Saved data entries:

____________________

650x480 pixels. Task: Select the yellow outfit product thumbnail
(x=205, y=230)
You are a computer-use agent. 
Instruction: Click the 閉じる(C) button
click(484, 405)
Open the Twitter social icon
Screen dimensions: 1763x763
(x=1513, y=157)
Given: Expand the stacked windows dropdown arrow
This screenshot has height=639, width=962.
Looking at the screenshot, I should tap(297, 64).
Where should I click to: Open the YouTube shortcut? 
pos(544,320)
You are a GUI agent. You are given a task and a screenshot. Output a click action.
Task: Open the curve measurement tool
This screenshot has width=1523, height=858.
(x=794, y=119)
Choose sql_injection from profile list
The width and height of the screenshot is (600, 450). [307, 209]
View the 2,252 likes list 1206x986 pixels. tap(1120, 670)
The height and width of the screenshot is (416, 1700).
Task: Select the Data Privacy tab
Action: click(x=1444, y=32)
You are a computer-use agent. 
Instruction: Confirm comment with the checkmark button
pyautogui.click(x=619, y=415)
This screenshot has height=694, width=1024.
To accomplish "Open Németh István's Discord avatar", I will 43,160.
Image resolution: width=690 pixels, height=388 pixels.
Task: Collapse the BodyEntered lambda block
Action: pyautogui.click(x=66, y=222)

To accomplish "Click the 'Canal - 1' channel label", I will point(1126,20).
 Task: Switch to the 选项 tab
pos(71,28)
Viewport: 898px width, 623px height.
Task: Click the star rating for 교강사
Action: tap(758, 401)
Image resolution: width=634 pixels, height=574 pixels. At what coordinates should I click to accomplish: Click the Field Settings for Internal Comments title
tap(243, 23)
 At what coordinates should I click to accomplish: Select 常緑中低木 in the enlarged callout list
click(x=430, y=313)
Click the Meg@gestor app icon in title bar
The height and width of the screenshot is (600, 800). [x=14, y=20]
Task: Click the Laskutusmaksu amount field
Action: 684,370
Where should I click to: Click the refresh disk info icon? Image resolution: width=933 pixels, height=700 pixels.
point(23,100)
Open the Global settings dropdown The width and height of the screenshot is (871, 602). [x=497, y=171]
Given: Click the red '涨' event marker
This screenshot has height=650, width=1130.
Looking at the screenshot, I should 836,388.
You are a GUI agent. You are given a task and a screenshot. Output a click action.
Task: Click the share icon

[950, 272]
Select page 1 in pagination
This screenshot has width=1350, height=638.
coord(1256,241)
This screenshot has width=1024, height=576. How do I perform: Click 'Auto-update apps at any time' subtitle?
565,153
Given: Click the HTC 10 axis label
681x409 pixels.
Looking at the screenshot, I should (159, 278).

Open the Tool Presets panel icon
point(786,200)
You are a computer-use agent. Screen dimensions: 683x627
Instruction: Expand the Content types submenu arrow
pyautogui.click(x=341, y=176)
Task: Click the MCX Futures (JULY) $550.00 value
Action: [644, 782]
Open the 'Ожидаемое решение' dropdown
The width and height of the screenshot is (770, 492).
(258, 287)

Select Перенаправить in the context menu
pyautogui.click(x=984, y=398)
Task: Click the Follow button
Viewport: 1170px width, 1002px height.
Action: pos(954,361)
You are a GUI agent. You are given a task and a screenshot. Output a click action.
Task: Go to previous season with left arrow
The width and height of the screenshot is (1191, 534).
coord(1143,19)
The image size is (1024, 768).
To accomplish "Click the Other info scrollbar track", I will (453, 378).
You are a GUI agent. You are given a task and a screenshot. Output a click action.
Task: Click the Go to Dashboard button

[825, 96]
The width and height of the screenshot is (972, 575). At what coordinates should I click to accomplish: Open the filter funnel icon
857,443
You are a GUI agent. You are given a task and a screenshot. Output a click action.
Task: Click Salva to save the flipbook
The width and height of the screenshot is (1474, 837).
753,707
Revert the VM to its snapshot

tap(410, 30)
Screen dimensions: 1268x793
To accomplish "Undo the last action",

____________________

YOUR ASSIGNMENT = This task calls for every entry above to be transcribed exactly.

RESULT OF THIS TASK =
650x480 pixels. Task: Select the yellow outfit product thumbnail
(x=205, y=230)
You are a computer-use agent. 
Instruction: Click the 閉じる(C) button
click(484, 405)
Open the Twitter social icon
Screen dimensions: 1763x763
(x=1513, y=157)
Given: Expand the stacked windows dropdown arrow
This screenshot has height=639, width=962.
Looking at the screenshot, I should tap(297, 64).
Where should I click to: Open the YouTube shortcut? 
pos(544,320)
You are a GUI agent. You are given a task and a screenshot. Output a click action.
Task: Open the curve measurement tool
This screenshot has width=1523, height=858.
(x=794, y=119)
Choose sql_injection from profile list
The width and height of the screenshot is (600, 450). [307, 209]
View the 2,252 likes list 1206x986 pixels. tap(1120, 670)
The height and width of the screenshot is (416, 1700).
Task: Select the Data Privacy tab
Action: click(x=1444, y=32)
You are a computer-use agent. 
Instruction: Confirm comment with the checkmark button
pyautogui.click(x=619, y=415)
This screenshot has height=694, width=1024.
To accomplish "Open Németh István's Discord avatar", I will 43,160.
Image resolution: width=690 pixels, height=388 pixels.
Task: Collapse the BodyEntered lambda block
Action: pyautogui.click(x=66, y=222)

To accomplish "Click the 'Canal - 1' channel label", I will point(1126,20).
 Task: Switch to the 选项 tab
pos(71,28)
Viewport: 898px width, 623px height.
Task: Click the star rating for 교강사
Action: tap(758, 401)
Image resolution: width=634 pixels, height=574 pixels. At what coordinates should I click to accomplish: Click the Field Settings for Internal Comments title
tap(243, 23)
 At what coordinates should I click to accomplish: Select 常緑中低木 in the enlarged callout list
click(x=430, y=313)
Click the Meg@gestor app icon in title bar
The height and width of the screenshot is (600, 800). [x=14, y=20]
Task: Click the Laskutusmaksu amount field
Action: 684,370
Where should I click to: Click the refresh disk info icon? Image resolution: width=933 pixels, height=700 pixels.
point(23,100)
Open the Global settings dropdown The width and height of the screenshot is (871, 602). [x=497, y=171]
Given: Click the red '涨' event marker
This screenshot has height=650, width=1130.
Looking at the screenshot, I should 836,388.
You are a GUI agent. You are given a task and a screenshot. Output a click action.
Task: Click the share icon

[950, 272]
Select page 1 in pagination
This screenshot has width=1350, height=638.
coord(1256,241)
This screenshot has width=1024, height=576. How do I perform: Click 'Auto-update apps at any time' subtitle?
565,153
Given: Click the HTC 10 axis label
681x409 pixels.
Looking at the screenshot, I should (159, 278).

Open the Tool Presets panel icon
point(786,200)
You are a computer-use agent. Screen dimensions: 683x627
Instruction: Expand the Content types submenu arrow
pyautogui.click(x=341, y=176)
Task: Click the MCX Futures (JULY) $550.00 value
Action: [644, 782]
Open the 'Ожидаемое решение' dropdown
The width and height of the screenshot is (770, 492).
(258, 287)

Select Перенаправить in the context menu
pyautogui.click(x=984, y=398)
Task: Click the Follow button
Viewport: 1170px width, 1002px height.
Action: pos(954,361)
You are a GUI agent. You are given a task and a screenshot. Output a click action.
Task: Go to previous season with left arrow
The width and height of the screenshot is (1191, 534).
coord(1143,19)
The image size is (1024, 768).
To accomplish "Click the Other info scrollbar track", I will (453, 378).
You are a GUI agent. You are given a task and a screenshot. Output a click action.
Task: Click the Go to Dashboard button

[825, 96]
The width and height of the screenshot is (972, 575). At what coordinates should I click to accomplish: Open the filter funnel icon
857,443
You are a GUI agent. You are given a task and a screenshot. Output a click action.
Task: Click Salva to save the flipbook
The width and height of the screenshot is (1474, 837).
753,707
Revert the VM to its snapshot

tap(410, 30)
Screen dimensions: 1268x793
To accomplish "Undo the last action",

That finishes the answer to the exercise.